Il le pensait sincèrement. Connaissant Lucas, les gamines étaient entre de bonnes mains.
-Tu le penses vraiment ? demanda l'autre d'une petit voix.
-Pourquoi je le dirais sinon !
Ca, c'était bien son aîné. Tu lui disais un truc positif, et il croyait que tu te moquais de lui.
-Elle était bien ton école, Nils ?
Mais ce n'était pas possible ?! Il ne le laisserait jamais.
-Oui, c'était bien.
Voyant le problème, Kamu pris l'affaire en main.
-Le plus important dans cette école, c'est que ça t'a permis de faire ce travail, et à moi, ça m'a permis de rencontre mon petit chéri d'amour.
Tout en disant cela, elle se colla à son bras. Nils fut pris d'une grande envie de se cacher le visage avec la main. Pourquoi fallait-il toujours qu'il donne des surnoms plus débiles les uns que les autres ?
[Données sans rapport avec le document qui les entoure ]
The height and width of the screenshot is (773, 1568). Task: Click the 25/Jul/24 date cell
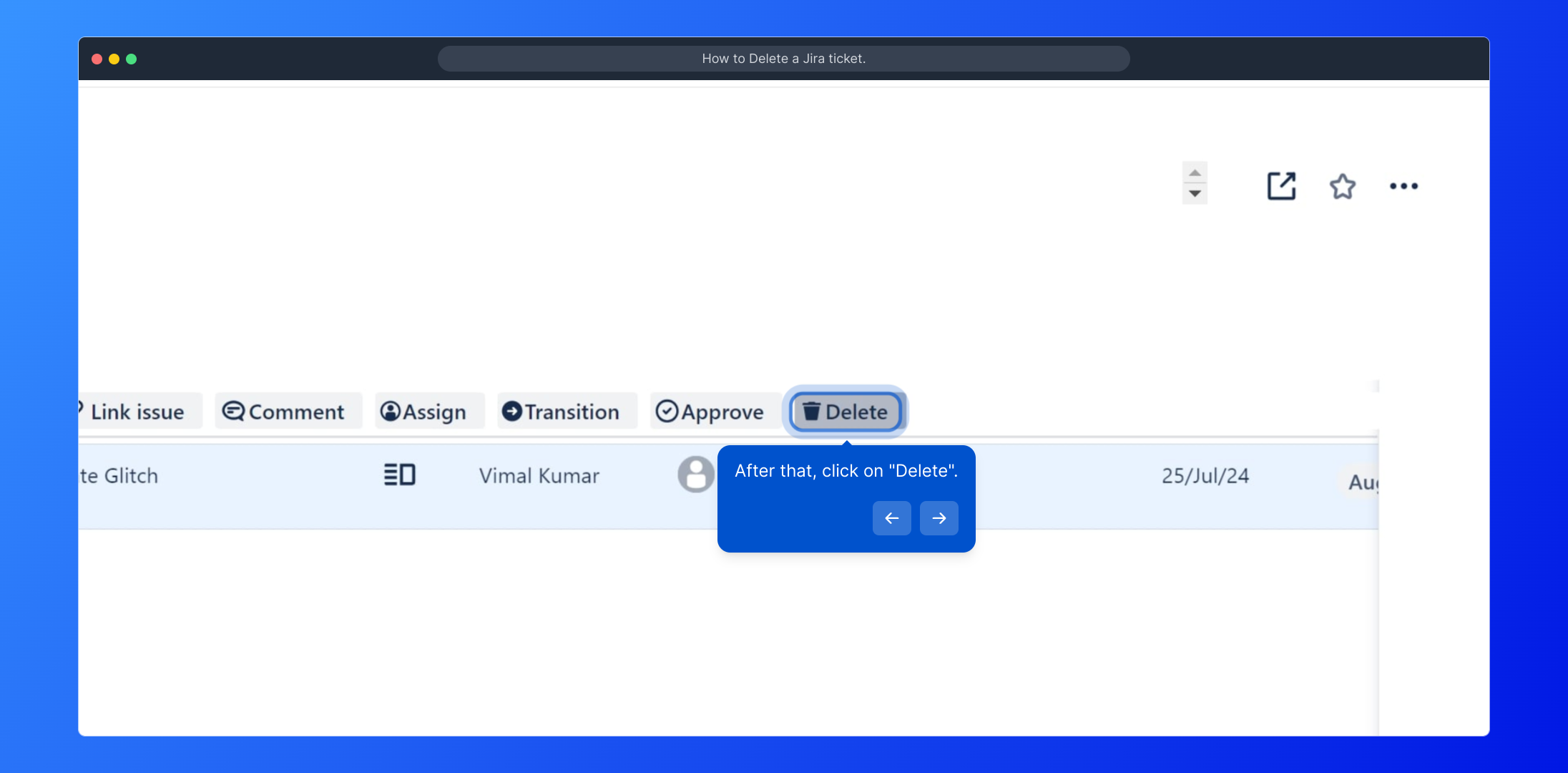1205,476
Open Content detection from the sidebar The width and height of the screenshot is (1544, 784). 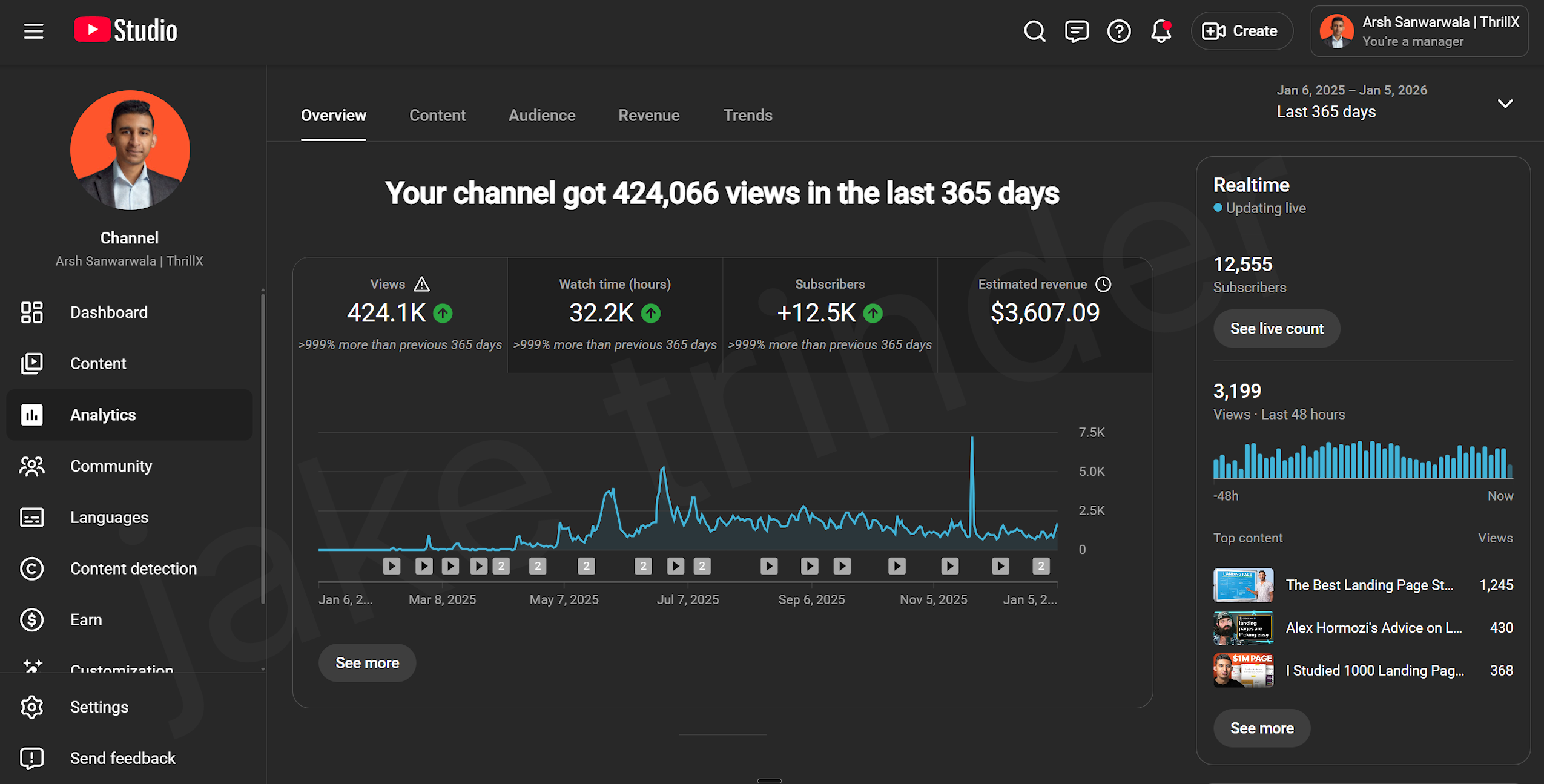31,568
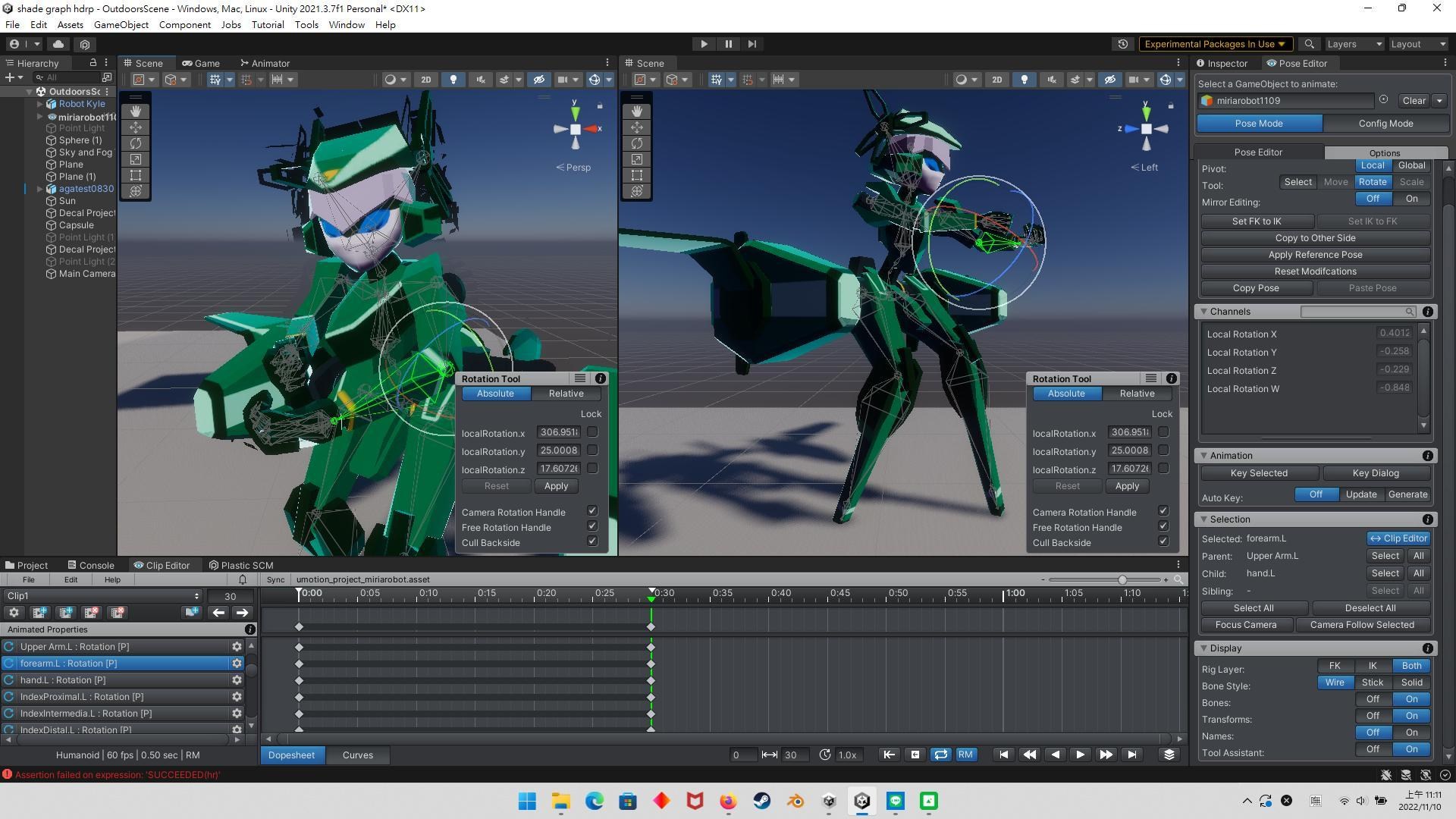Open Clip Editor settings with the gear icon
1456x819 pixels.
14,612
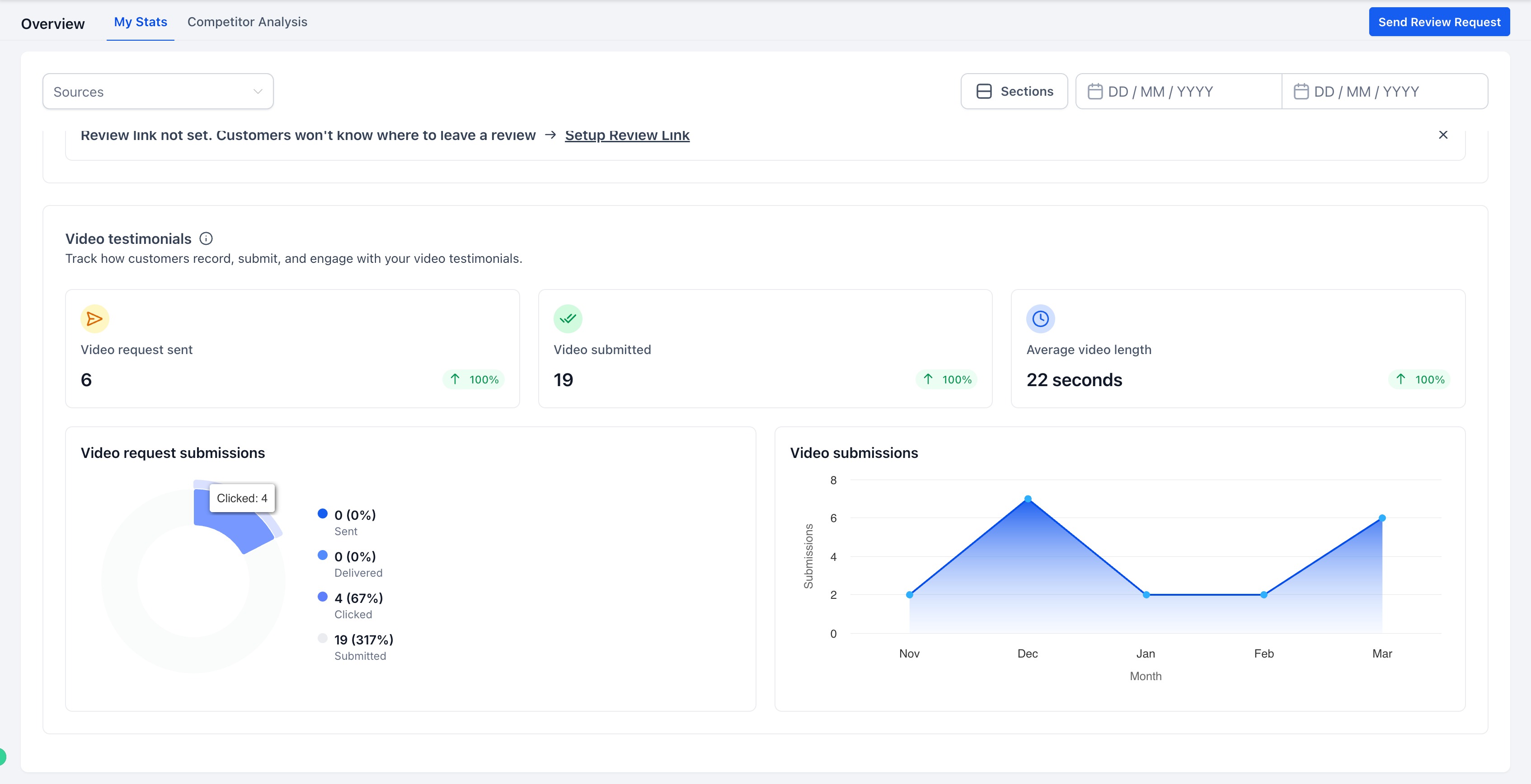The height and width of the screenshot is (784, 1531).
Task: Open the Sources dropdown
Action: pyautogui.click(x=158, y=92)
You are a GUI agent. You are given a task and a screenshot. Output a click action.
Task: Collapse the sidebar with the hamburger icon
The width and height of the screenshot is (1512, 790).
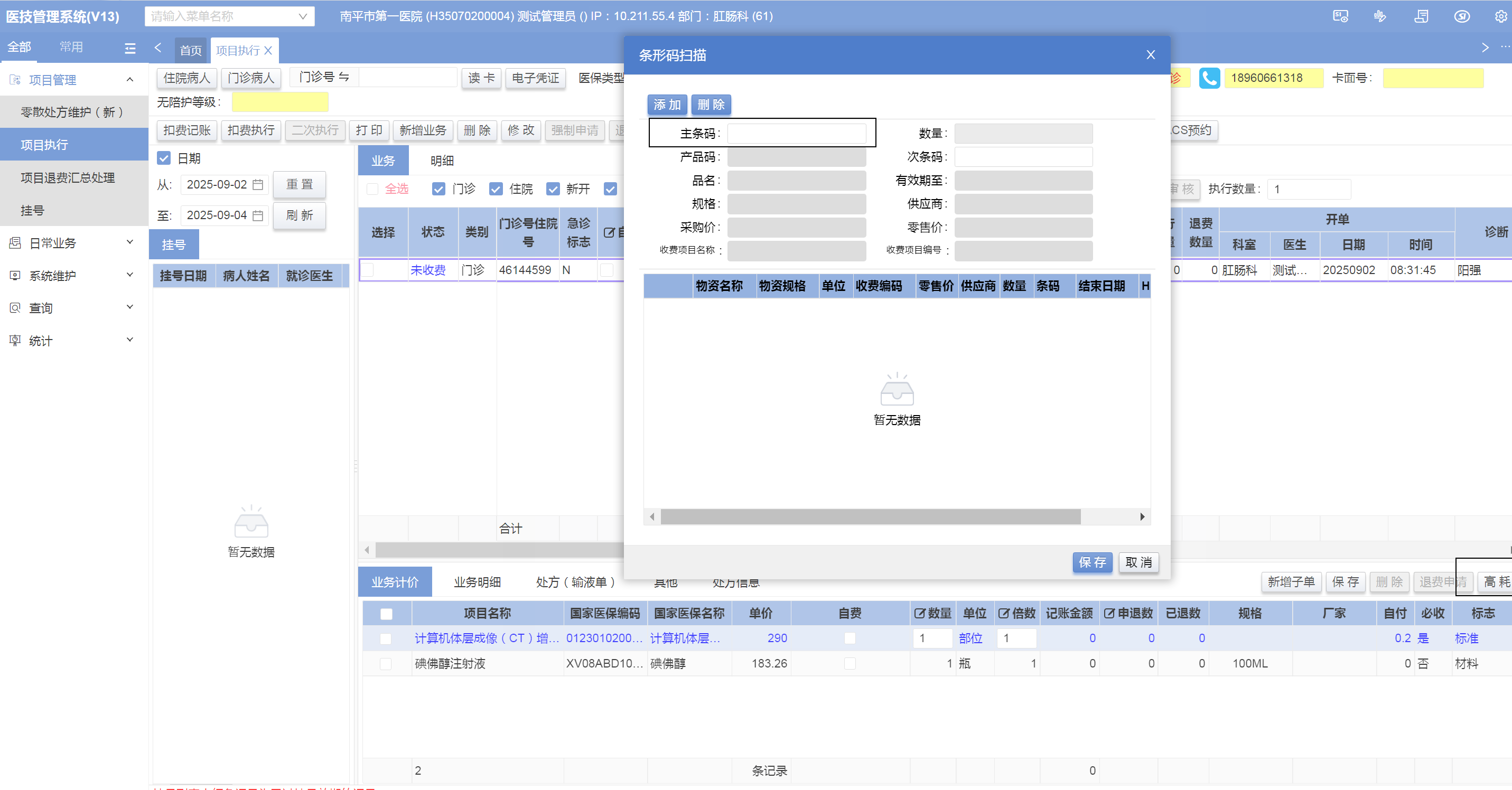(x=130, y=48)
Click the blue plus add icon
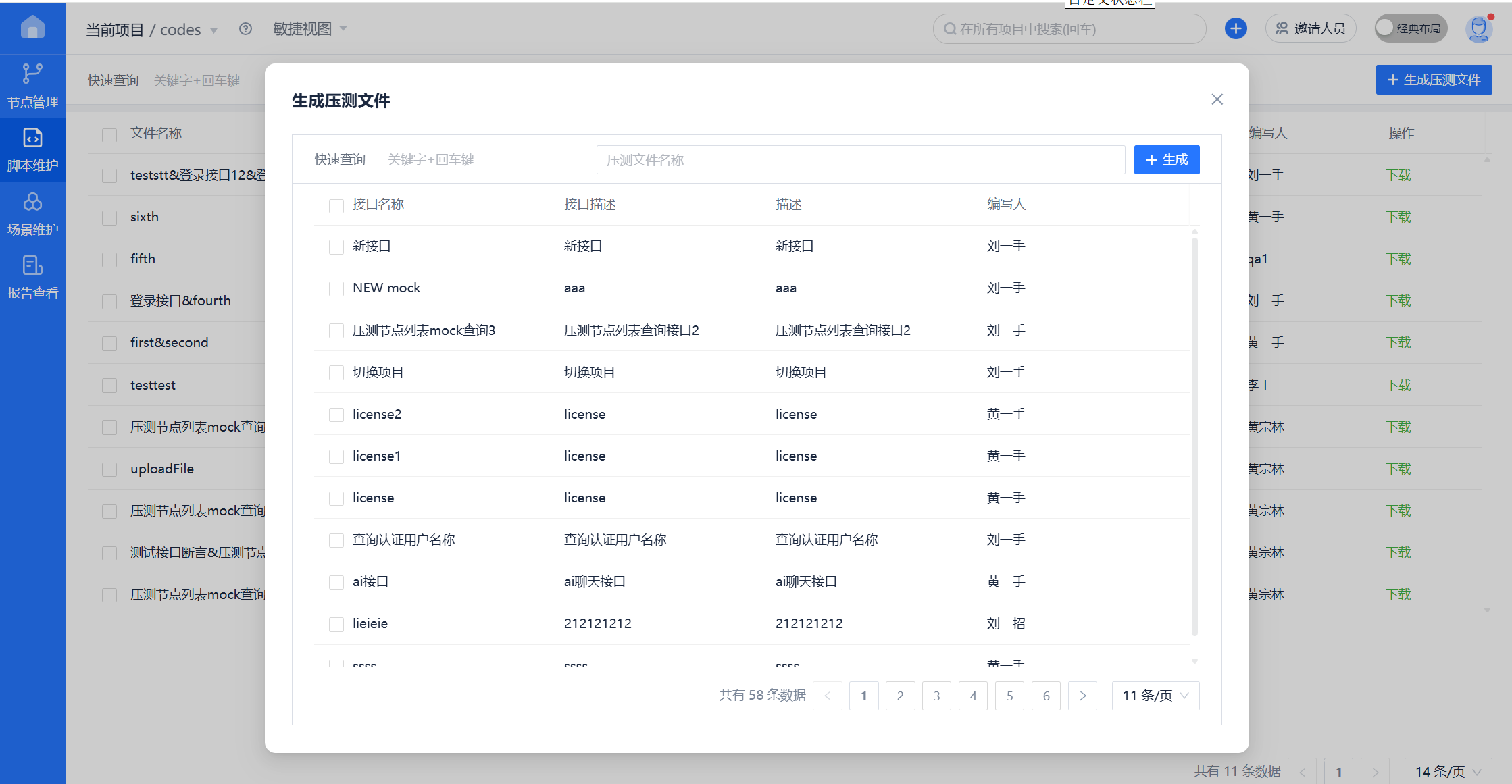 click(1236, 28)
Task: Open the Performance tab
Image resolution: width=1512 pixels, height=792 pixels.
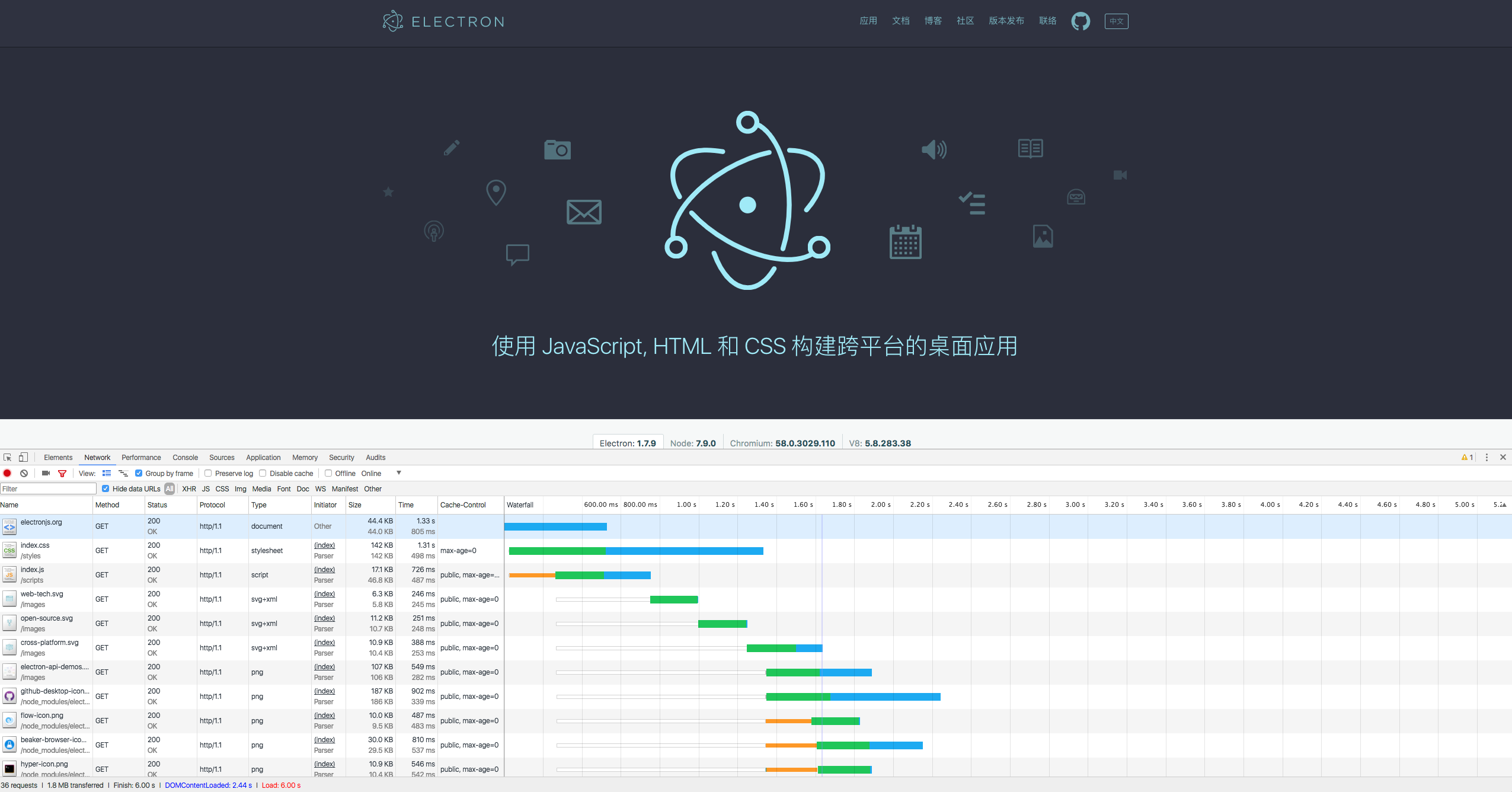Action: pos(141,457)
-C'est trop mignon, souffla Maxime.
Au moins, il se pensait à autres choses.
-Et que faites-vous dans votre entreprise ? demanda soudain Estella. Le café et les photocopies ?
Pourquoi fallait-elle qu'elle se réveille maintenant celle-là ?
Nils avisa la table et voyant que tout le monde avait terminé son assiette, il se leva.
-Et si on attaquait le poulet ?
Kamu commença à entasser les assiettes les unes sur les autres, et le brun les emporta dans la cuisine, suivit par son père.